The better way, in both speech and writing, is anyway.

Asking questions that aren’t questions
Just because you use a word that can pose a question doesn’t mean you’re necessarily asking one. The question mark in this blog post is wrong: When Three Rights Make a Wrong? – this is a statement, not a question. Reframe it as ‘When do three rights …’ and you can add your question mark.

The problem often arises in student memos: The first issue is whether a motion for summary judgment would succeed? Wrong again; statement, not question.

The disconnect
This should have been included in the tip on weak nouns formed from verbs.

I am so sick of hearing about the disconnect! Please say disconnection, disjuncture, failure (not fail), communication failure, gap – anything but the disconnect.

Firstly, lastly
These have a ring of circa 1875 to them: you’d be better not to use them.

One of the oddities of traditional English style is enumerating as follows: First, Secondly, Thirdly … Last. Firstly appears, in fact, to be a nineteenth-century invention that has always sounded fussy.
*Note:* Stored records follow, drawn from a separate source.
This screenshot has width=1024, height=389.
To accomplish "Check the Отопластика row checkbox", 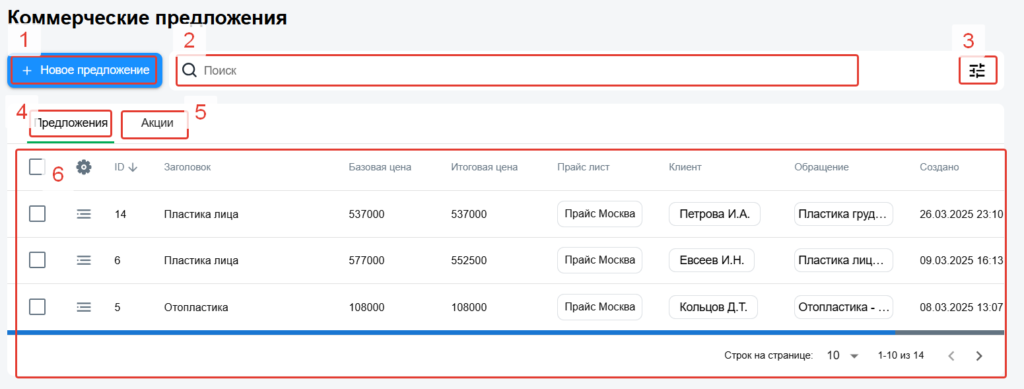I will 37,307.
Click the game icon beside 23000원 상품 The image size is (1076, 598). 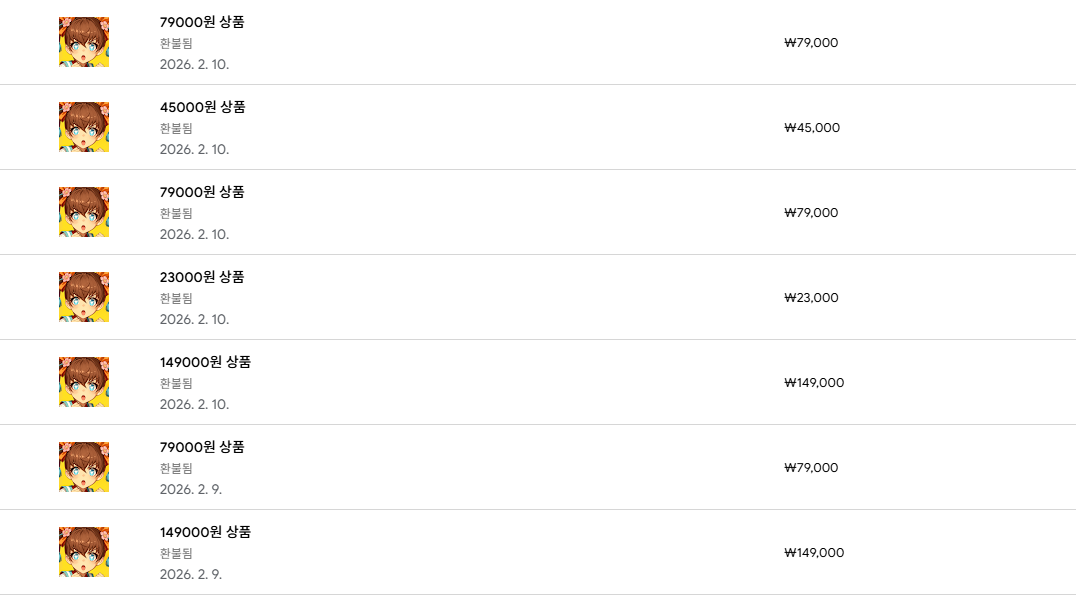coord(84,297)
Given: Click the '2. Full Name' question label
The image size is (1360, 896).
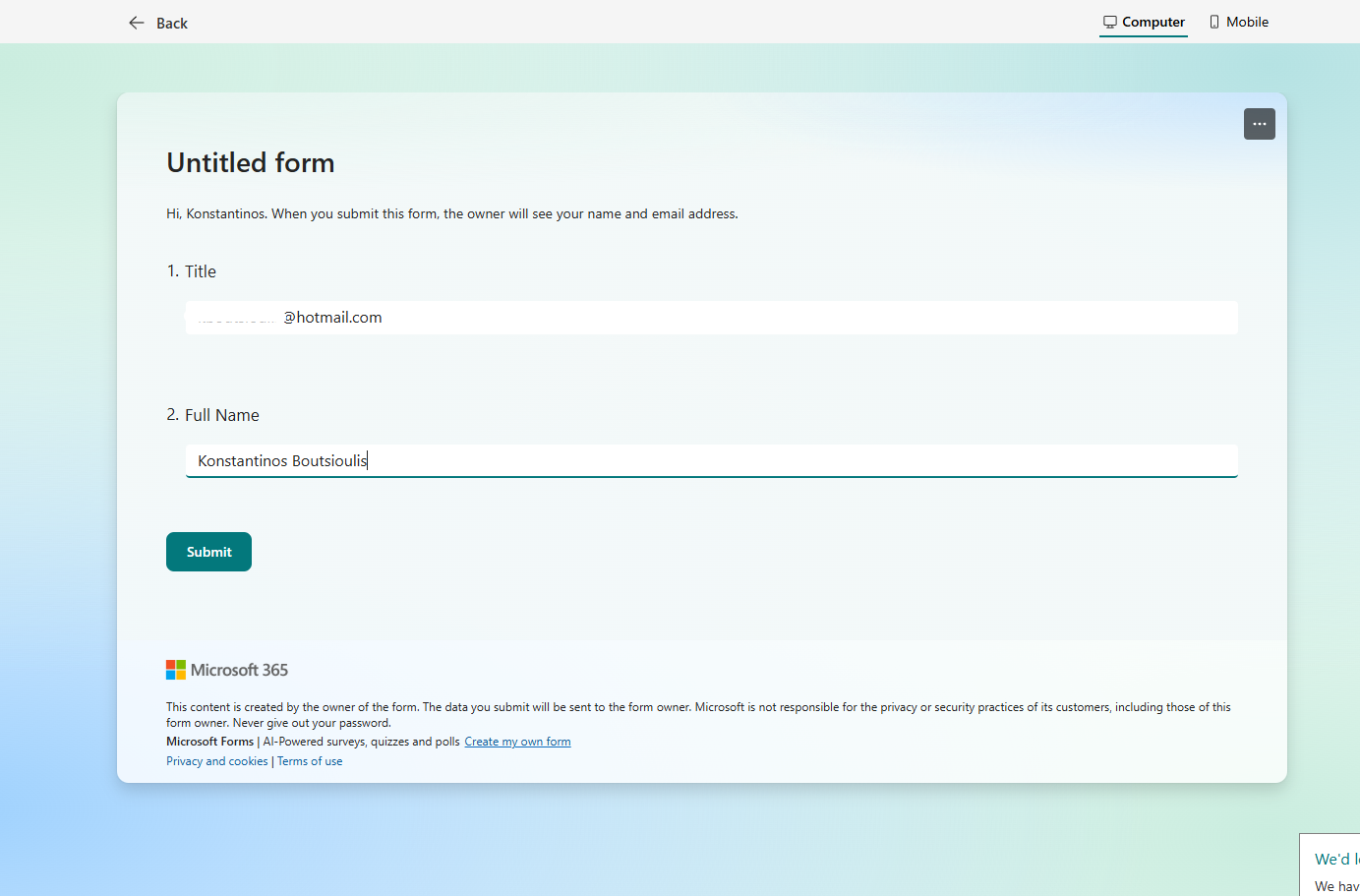Looking at the screenshot, I should 213,415.
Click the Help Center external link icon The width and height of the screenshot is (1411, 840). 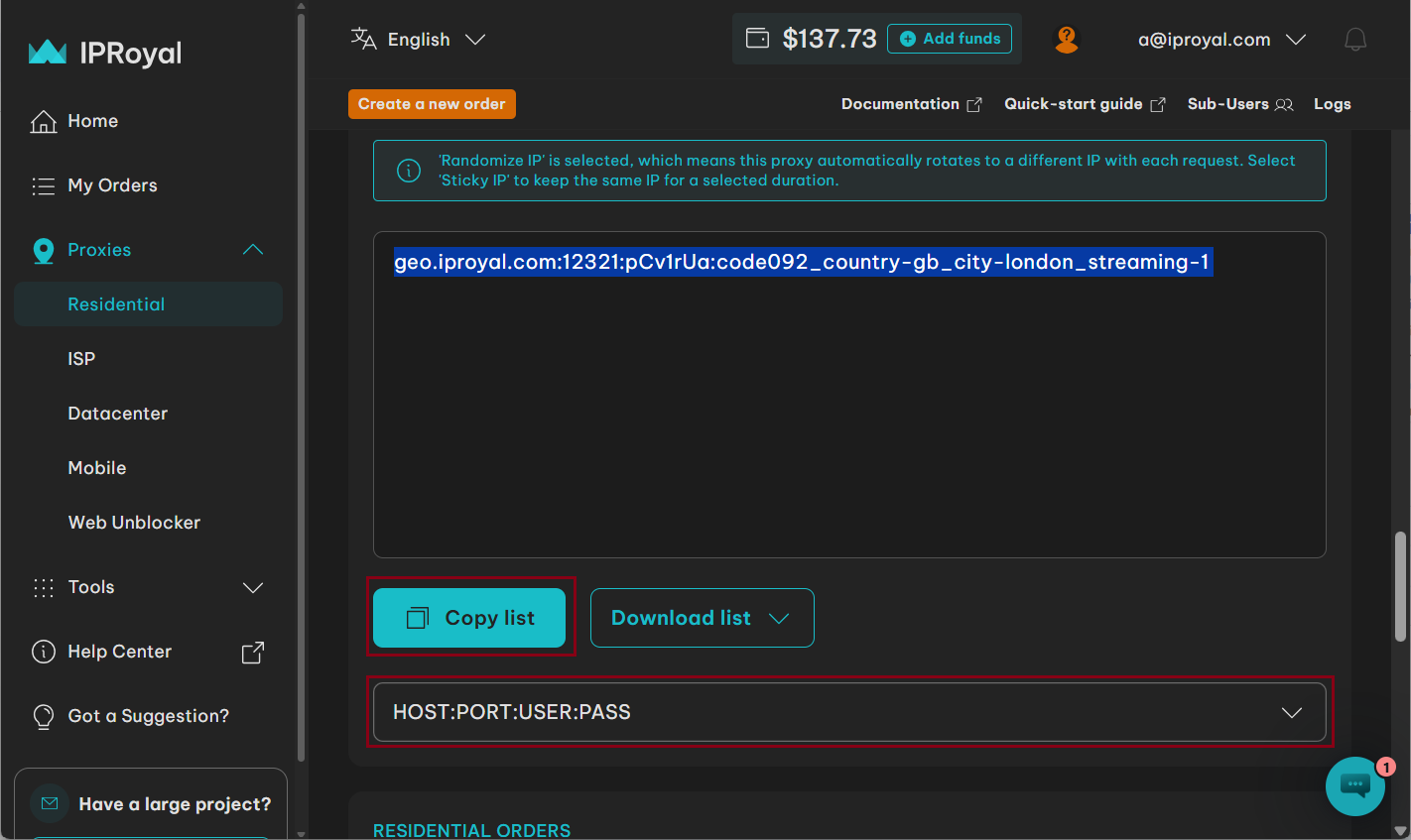coord(253,652)
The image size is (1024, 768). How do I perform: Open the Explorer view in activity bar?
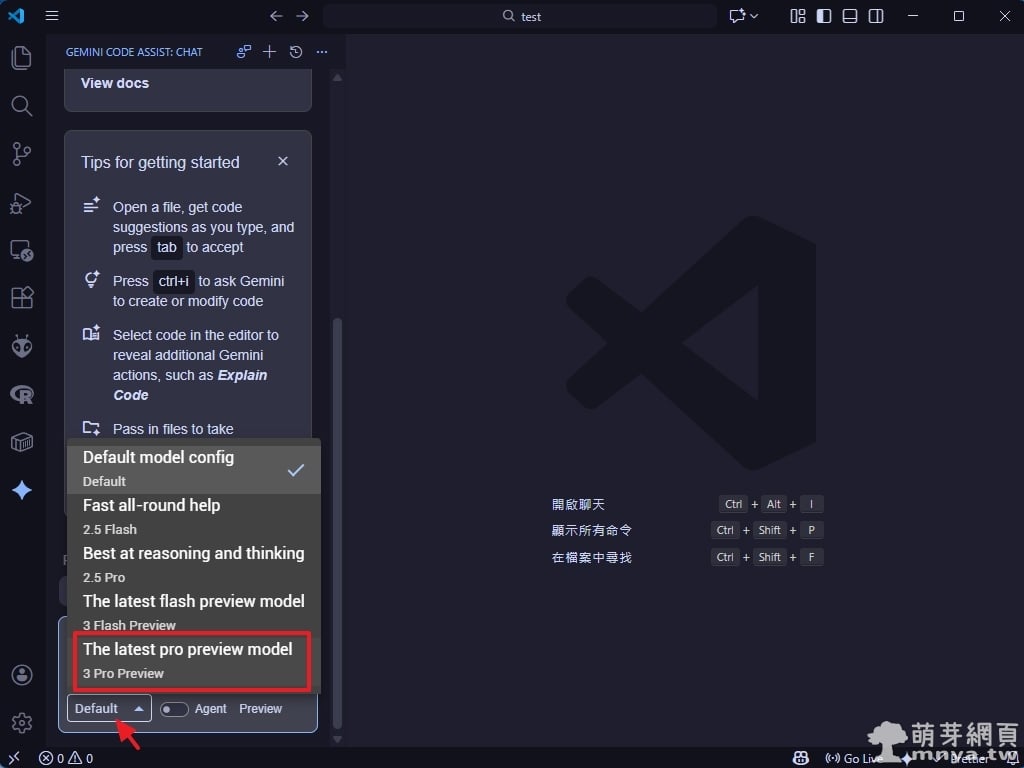click(21, 58)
In modern writing, you could even go with second and the like over  the –ly form, which has the advantage of being consistent with both first and last.

Pre
Why do people tack on this prefix where it really isn’t necessary?

Please don’t preheat your oven, just heat it – this requires prior action before you can cook, so pre- is redundant.

Similarly, pre-arrange, pre-book, pre-build, pre-chilled, pre-cooked, pre-existing, pre-owned (just say used or second-hand), pre-plan, pre-prepare (an absurdity of the first order), pre-qualify, pre-select and pre-set can all lose the pesky prefix and suffer no loss in meaning. The concept of priority is built into all of them.

Pre-drinking as a concept has its uses, however – even if, linguistically, it also fails the logic test.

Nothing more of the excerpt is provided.